Тонкие руки обвили тимшину шею, в губы впечатался сочный до головокружения поцелуй… Сердце зашлось щемящей болью расставания. Шабанову стоило немалых усилий прервать горькое блаженство.
— Извини, мне и вправду пора, — тихо сказал он. Рука нежно и невесомо коснулась ларисиных волос, словно запоминая их шелковистую гладкость, затем скользнула на плечо. Мягкий до неощутимости толчок заставил девушку отшагнуть.
Лариса вскинула голову, глаза заблестели подступившей влагой.
— Даже так… — прошептала она.
Тимша виновато отвел взгляд. Губы Ларисы дрогнули, но девушка тут же справилась с собой.
— Что ж, тебе виднее, — холодно согласилась она. — Смотри, как бы потом не пожалеть…
— Я уже жалею, — признался Тимша, натягивая мокрую от растаявшего снега куртку.
Он таки не выдержал. Рука потянулась к девушке — то ли увлечь за собой, то ли коснуться в последний раз… Лариса отшатнулась и, надменно вскинув голову, вышла из прихожей.
Клацнула магнитная защелка.
— Так даже лучше, — со вздохом сказал Тимша.
Скинхед пристально взглянул ему в глаза… и кивнул.
Тучи унесло за горизонт, по небу, затмевая жалкие огни фонарей, переливалось северное сияние.
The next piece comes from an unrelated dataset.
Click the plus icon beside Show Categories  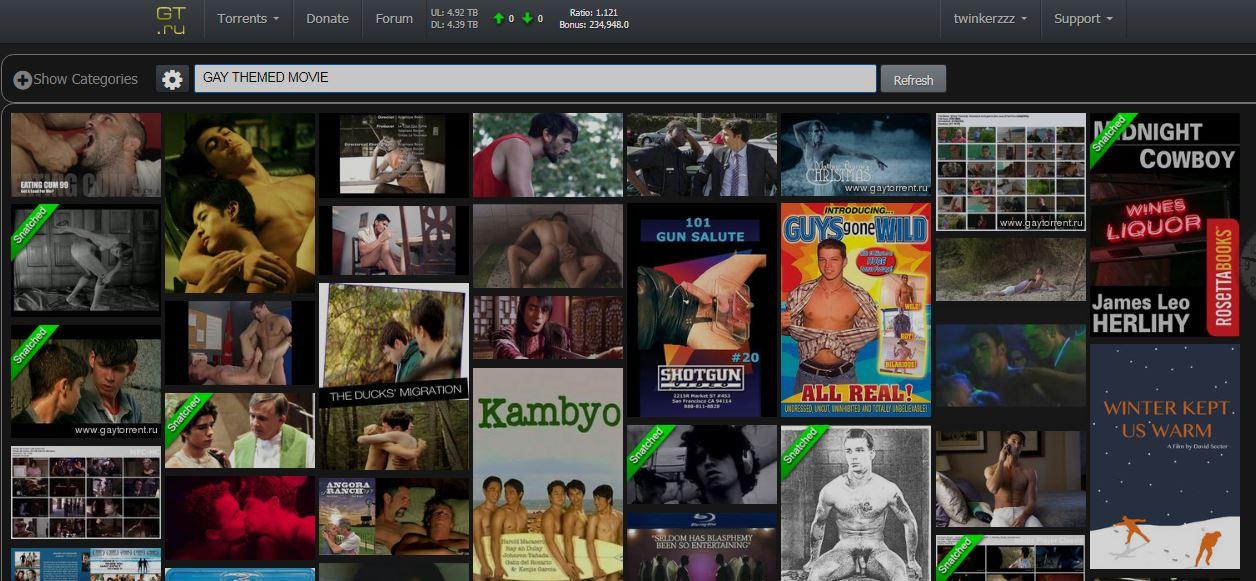point(22,80)
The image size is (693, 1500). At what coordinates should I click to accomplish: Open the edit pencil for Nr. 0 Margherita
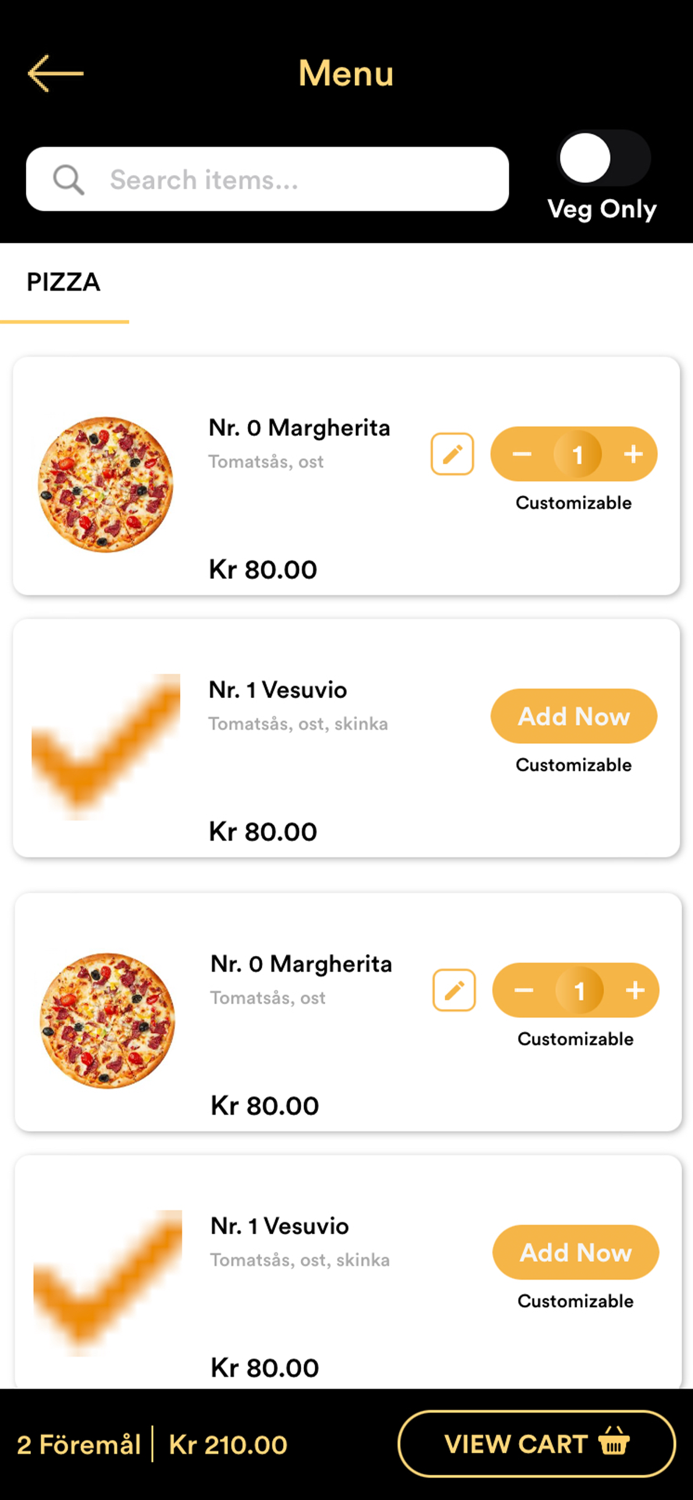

Цвета причудливых завитков сменяли друг друга с калейдоскопической быстротой от бледно—зеленого до сочно-пурпурного, лениво текли сиреневые волны, выстреливали копья холодного синего пламени…
«К морозу…» — вспомнилась старинная примета. Вспомнилась и тут же забылась. Холодная красота небес не смогла завладеть вниманием — душа покрылась ледяной коркой. Прочной, как аносовский булат, и блестящей, словно полированный хрусталь.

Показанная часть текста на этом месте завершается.